§ Document source:
Algérie : Les retraités accusent
Algérie - Durant une heure, soit de dix à onze heures du matin, les retraités de la wilaya d’Alger ont investi la grande cour de la Maison du peuple Abdelhak Benhamouda.
Répondant à l’appel lancé il y a de cela quelques jours par la Fédération nationale des travailleurs retraités, les adhérents de la FNTR ont observé durant la matinée d’hier un sit-in de protestation, «pour revendiquer nos droits tels que dictés par la dernière décision du président de la République ». Des actions similaires ont été menées au niveau des autres wilayas du pays où les retraités se sont rassemblés devant les sièges des caisses nationales des retraites.
Les manifestants parmi eux beaucoup de femmes voulaient à travers cette action faire valoir leurs droits, exigeant « à ce que justice soit faite et que leurs revendications soient prises en charge par les pouvoirs publics conformément aux décisions prises par le premier magistrat du pays lors de son discours prononcé devant les cadres de la nation en juin dernier ».
Selon les syndicalistes de la Fédération nationale des travailleurs retraités, « ils sont au moins 300.000 retraités à être exclus du relèvement des pensions à un minimum de 10.000 dinars par mois décidé et annoncé fin juin dernier par le président de la République ».
En effet, le président Abdelaziz Bouteflika avait annoncé des augmentations de salaire et l’alignement sur un seuil minimum de 10.000 dinars de toutes les pensions de retraite et d’invalidité n’atteignant pas ce seuil et estimées à 900.000.

§ Données fournies:
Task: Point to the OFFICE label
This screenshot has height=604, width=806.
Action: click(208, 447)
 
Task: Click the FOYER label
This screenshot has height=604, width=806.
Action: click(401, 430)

§ Travail à réaliser: Poursuivez l'article sur le sit-in des retraités algériens en reprenant juste après sa dernière phrase.

§ Réponse ci-dessous:
Hier mercredi, les retraités ont pointé du doigt le ministre du Travail et de la Sécurité sociale, Tayeb Louh, l’accusant de ne pas avoir respecté la décision du chef de l’Etat, « en excluant du bénéfice de l’augmentation les retraites proportionnelles, alors que le chef de l’Etat avait affirmé que tous les retraités étaient concernées ».
De son côté, le secrétaire général de la Fédération nationale des travailleurs retraités (FNTR) a souligné que « la réglementation ne souffre d’aucune ambiguïté et la loi de finances n’a pas lieu d’être interprétée ». Et de s’interroger sur le pourquoi de la non application de l’article 29 de la loi de finances 2006.
L’article en question relatif aux dispositions diverses applicables aux opérations financières de l’Etat stipule « qu’il est créé une indemnité complémentaire mensuelle (ICPRI) au profit des titulaires de pensions de retraite et des titulaires de pensions d’invalidité de 2ème et 3ème catégorie telles que définies par l’article 36 de la loi n°83-11 relative aux assurances sociales.
Cette pension est attribuée aux pensions du régime des salariés dont le montant est inférieur à dix mille dinars (10.000) ». Pour M. Azzi, « les retraités sont à la fois déterminés et confiants quant à l’aboutissement de leurs revendications légales et légitimes ».